Cuando los investigadores realizaron cálculos sobre datos recopilados previamente de estos meteoritos, encontraron que la abundancia de estos elementos se disparó aproximadamente 80 o 100 millones de años antes de que se formara el Sistema Solar, cuando era solo una nube de gas y polvo.

Las explosiones estelares llamadas supernovas (en la imagen) y fusiones de estrellas de neutrones han sido implicadas como fuentes potenciales de elementos pesados.

De esta observación se deduce que un solo evento, probablemente una fusión de estrellas de neutrones ocurrida hace aproximadamente 4.600 millones de años a unos mil años luz de distancia, produjo la mayor parte del curio, quizás un tercio del plutonio en el Sistema Solar, y el 0,3 por ciento de los elementos más pesados ​​de la Tierra, incluido el oro, el platino y el uranio.

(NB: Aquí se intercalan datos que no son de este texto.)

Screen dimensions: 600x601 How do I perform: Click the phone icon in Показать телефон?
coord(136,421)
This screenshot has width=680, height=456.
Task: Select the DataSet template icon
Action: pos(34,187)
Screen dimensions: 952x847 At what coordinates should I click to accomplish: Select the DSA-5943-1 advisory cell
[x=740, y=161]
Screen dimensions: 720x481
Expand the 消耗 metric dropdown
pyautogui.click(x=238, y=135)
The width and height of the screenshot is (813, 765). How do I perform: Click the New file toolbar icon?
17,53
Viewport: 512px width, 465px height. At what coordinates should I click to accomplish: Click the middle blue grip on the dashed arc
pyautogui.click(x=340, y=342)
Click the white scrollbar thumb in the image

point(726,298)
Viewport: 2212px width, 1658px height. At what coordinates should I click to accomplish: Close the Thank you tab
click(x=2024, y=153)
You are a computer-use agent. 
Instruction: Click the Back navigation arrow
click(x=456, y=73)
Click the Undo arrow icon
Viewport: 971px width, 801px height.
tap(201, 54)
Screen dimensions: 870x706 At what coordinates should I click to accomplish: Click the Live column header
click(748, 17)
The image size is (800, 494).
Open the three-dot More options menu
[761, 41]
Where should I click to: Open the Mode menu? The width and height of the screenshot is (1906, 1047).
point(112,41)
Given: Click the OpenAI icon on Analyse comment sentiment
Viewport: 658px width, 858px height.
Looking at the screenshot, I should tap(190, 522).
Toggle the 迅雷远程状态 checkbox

Los investigadores señalan que es importante tener en cuenta que estos resultados se basan en el modelado de mediciones indirectas, y nuestro conocimiento de las colisiones de estrellas de neutrones y el proceso r proviene de una sola observación experimental.

Aunque es poco probable, existe la posibilidad de que otro tipo de evento de alta energía aún más caótico produjo estos elementos, y para confirmarlo –o descartarlo– el siguiente paso es medir más elementos con abundancias desconocidas, crear mejores simulaciones y, por supuesto, observar más colisiones de estrellas de neutrones.